Pertenezco a esa estirpe de españoles que en algún momento de su vida han tenido que hacer las maletas para buscarse la vida en otras latitudes. Por cuestiones económicas, no por años sabáticos pagados por una familia de posibles. No pertenezco a ninguna élite ilustrada y europeísta y, como dice un amigo, si escarbo en mis ancestros no puedo acreditar cinco generaciones libres del hambre, sino una y media a lo sumo. Mi fe en el proyecto europeo no nace del elitismo cosmopolita. Nace del conocimiento de la historia; de los horrores y las miserias de guerras, que sembraron de muertos y escombros un continente capaz de producir horror en cantidades industriales.
Por eso, y porque la historia enseña que cada vez que se estimula el ardor guerrero o flamea una bandera con la Cruz de San Andrés son los más desgraciados los que pagan con su vida, soy un europeísta cabal y detesto la retórica aldeana de quienes agitan el espantajo del repliegue.
Hace un siglo, quisimos reverdecer por última vez los verdes laureles del imperio. Perdidas Cuba y Filipinas, algunos vieron en Marruecos el territorio propicio para una aventura colonial impugnatoria de la decadencia. Fue la nostalgia imperial la que empujó a algunos a emprender una estúpida campaña militar, que se entrecruza con absurdos episodios de sacralización y reinvención de un pasado glorioso. Nada lo ilustra mejor que la portada del ABC del 23 de julio de 1921. Vayan a verla en su hemeroteca.
Ese día, el rey Alfonso XIII preside el cortejo fúnebre que lleva los restos del Cid Campeador en un armón de artillería camino de su definitivo sepulcro en la catedral de Burgos. A esas horas, mientras refulgen pecheras y penachos de los coraceros reales a caballo que desfilan; mientras el boato real inunda de solemnidad la capital castellana; mientras el obispo Reig equipara en su homilía la memoria de Rodrigo Díaz de Vivar con los soldados que luchan en el Rif contra el infiel, 5.000 españoles están empezando a morir a mansalva en Annual. No tienen ni armas, ni aviones, ni instrucción, ni mandos con inteligencia y coraje que les guíen. En Burgos sí hay aviones. Están participando en la exhibición aérea que honra los huesos del héroe muerto casi mil años atrás.

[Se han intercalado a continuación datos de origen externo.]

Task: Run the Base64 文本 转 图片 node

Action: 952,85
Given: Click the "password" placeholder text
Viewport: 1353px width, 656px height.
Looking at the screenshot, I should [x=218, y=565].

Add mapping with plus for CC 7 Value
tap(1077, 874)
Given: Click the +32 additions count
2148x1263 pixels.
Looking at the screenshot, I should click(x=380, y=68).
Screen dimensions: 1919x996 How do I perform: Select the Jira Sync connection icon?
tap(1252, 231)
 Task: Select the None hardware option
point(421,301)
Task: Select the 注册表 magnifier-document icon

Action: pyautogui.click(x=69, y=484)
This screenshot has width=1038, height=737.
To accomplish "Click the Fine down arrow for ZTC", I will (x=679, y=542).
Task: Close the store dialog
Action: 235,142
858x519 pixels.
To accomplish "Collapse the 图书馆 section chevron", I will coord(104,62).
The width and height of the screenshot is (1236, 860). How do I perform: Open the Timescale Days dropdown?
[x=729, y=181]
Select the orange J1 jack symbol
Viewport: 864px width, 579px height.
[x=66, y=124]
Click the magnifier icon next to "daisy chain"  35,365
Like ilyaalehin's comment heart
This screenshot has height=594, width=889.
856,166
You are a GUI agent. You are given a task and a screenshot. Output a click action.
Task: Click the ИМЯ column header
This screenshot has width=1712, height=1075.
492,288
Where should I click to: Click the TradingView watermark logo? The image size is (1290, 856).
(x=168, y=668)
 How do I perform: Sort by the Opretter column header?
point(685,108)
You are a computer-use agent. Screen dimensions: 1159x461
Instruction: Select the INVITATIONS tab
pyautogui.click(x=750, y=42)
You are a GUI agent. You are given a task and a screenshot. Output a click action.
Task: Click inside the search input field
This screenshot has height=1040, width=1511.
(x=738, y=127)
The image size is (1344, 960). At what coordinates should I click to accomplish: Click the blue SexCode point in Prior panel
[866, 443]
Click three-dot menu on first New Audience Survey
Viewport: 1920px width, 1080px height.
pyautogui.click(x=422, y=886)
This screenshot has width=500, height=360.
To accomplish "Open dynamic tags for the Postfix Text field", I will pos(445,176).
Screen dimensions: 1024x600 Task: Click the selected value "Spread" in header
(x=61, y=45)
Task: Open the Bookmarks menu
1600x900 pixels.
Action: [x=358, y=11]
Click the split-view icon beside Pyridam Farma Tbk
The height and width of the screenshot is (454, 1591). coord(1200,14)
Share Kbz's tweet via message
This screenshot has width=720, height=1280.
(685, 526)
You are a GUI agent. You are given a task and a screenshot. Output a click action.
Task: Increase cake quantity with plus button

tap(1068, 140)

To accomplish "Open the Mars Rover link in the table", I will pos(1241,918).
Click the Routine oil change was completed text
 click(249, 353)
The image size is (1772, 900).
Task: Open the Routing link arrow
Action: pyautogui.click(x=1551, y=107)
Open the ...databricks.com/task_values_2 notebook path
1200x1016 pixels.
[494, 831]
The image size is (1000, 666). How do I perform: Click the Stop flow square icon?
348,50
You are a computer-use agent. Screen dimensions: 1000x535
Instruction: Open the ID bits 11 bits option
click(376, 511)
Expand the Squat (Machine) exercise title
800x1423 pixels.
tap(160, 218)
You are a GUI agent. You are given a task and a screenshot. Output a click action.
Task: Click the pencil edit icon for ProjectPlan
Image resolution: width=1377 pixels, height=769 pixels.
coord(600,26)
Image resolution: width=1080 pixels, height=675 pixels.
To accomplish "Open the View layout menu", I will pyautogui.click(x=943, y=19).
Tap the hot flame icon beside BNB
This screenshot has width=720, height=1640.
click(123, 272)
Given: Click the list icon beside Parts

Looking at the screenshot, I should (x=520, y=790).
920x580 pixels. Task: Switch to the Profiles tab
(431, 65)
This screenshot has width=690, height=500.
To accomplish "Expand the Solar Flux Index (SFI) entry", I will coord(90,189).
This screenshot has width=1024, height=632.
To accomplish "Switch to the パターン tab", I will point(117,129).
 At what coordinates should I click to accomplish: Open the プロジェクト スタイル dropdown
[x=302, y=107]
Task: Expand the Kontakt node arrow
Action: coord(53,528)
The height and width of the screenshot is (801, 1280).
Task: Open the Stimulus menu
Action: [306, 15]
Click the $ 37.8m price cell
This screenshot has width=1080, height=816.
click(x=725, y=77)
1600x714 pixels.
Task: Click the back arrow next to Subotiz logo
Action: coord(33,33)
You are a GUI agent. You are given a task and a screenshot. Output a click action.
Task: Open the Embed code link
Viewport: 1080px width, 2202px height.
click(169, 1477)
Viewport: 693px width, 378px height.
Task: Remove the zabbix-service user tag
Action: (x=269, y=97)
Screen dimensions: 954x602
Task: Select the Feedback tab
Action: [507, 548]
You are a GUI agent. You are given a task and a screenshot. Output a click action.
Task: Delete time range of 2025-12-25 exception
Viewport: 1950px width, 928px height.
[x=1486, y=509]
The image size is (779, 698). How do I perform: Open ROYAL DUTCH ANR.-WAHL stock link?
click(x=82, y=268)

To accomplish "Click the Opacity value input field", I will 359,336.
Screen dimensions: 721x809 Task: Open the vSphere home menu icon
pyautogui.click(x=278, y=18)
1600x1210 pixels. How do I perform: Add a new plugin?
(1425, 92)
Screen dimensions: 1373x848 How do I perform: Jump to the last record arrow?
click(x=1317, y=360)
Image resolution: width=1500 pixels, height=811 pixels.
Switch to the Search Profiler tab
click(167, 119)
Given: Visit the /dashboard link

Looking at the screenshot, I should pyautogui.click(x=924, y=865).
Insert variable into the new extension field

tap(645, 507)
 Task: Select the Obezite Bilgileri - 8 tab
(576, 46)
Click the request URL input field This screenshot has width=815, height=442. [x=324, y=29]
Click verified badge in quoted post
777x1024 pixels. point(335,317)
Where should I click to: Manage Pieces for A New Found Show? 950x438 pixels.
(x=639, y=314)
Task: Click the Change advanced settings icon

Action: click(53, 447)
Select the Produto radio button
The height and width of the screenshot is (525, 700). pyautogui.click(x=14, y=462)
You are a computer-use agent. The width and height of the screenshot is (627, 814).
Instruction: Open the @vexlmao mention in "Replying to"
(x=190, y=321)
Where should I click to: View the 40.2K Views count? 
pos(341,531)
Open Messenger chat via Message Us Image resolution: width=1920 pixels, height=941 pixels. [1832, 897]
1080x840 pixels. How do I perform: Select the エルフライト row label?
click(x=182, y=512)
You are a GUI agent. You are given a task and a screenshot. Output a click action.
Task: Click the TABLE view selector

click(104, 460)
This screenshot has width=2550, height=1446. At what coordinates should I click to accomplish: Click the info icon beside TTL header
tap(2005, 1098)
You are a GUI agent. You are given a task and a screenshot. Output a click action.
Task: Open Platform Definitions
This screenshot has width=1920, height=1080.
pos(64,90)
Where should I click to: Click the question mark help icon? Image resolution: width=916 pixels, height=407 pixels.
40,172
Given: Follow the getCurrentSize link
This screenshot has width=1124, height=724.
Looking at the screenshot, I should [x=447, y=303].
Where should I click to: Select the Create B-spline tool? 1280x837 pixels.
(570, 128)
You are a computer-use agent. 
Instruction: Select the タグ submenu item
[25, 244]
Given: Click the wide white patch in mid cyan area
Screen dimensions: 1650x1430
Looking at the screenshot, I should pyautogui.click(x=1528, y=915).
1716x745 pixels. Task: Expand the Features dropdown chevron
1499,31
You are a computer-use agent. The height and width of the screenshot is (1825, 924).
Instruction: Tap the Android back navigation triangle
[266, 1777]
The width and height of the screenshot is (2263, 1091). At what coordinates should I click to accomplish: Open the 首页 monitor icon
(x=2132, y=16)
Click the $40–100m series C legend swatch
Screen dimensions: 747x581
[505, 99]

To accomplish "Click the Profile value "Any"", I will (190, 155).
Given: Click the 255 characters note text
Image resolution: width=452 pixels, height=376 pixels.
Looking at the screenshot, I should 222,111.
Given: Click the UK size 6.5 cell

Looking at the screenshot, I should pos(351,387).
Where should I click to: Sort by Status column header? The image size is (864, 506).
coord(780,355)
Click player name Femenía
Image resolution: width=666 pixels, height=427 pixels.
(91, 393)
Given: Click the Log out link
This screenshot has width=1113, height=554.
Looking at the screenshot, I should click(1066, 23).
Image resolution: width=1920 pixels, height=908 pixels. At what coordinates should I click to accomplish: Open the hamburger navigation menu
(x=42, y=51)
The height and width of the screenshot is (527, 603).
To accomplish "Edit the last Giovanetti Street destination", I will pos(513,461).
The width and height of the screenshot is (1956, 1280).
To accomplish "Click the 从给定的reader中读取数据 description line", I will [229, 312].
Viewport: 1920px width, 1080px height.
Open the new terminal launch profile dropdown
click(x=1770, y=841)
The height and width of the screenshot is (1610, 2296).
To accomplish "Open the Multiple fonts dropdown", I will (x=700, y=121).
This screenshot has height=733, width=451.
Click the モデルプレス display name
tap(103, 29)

Nadie nos empujó a aquel desastre. Nadie conspiró para que la incompetencia propia llevara a la muerte a 14.000 españoles en un mes. Nos bastamos solitos. Y, por cierto, ningún responsable pagó por ese desastre.
Recuperar la idea del contubernio y la conspiración antiespañola, y alimentarla con el combustible de la traición del enemigo interior -rojo, separatista o afrancesado- es el camino más cierto para que el relato exterior de España siga de fracaso en fracaso hasta la derrota final.
No sólo porque nos priva de una autoevaluación crítica, que no tiene por qué revestir el carácter de autoflagelo. Sino porque, como decía Churchill, al abrir una batalla entre el pasado y el presente, corremos el riesgo de perder el futuro.
España es y seguirá siendo un país extraordinario. Y no necesita entregarse al revisionismo exculpatorio de los errores de un presente que se nos escapa de las manos mientras reabrimos debates baldíos con el pasado. La respuesta a nuestra desgracia no descansa en la perfidia antiespañola de Europa, ni en la nostalgia por el imperio perdido. Sino en la propia torpeza de aquellos que, para ocultar el rastro de sus miserias, lo primero que hacen es buscar un enemigo -exterior a ser posible- al que colgarle el muerto.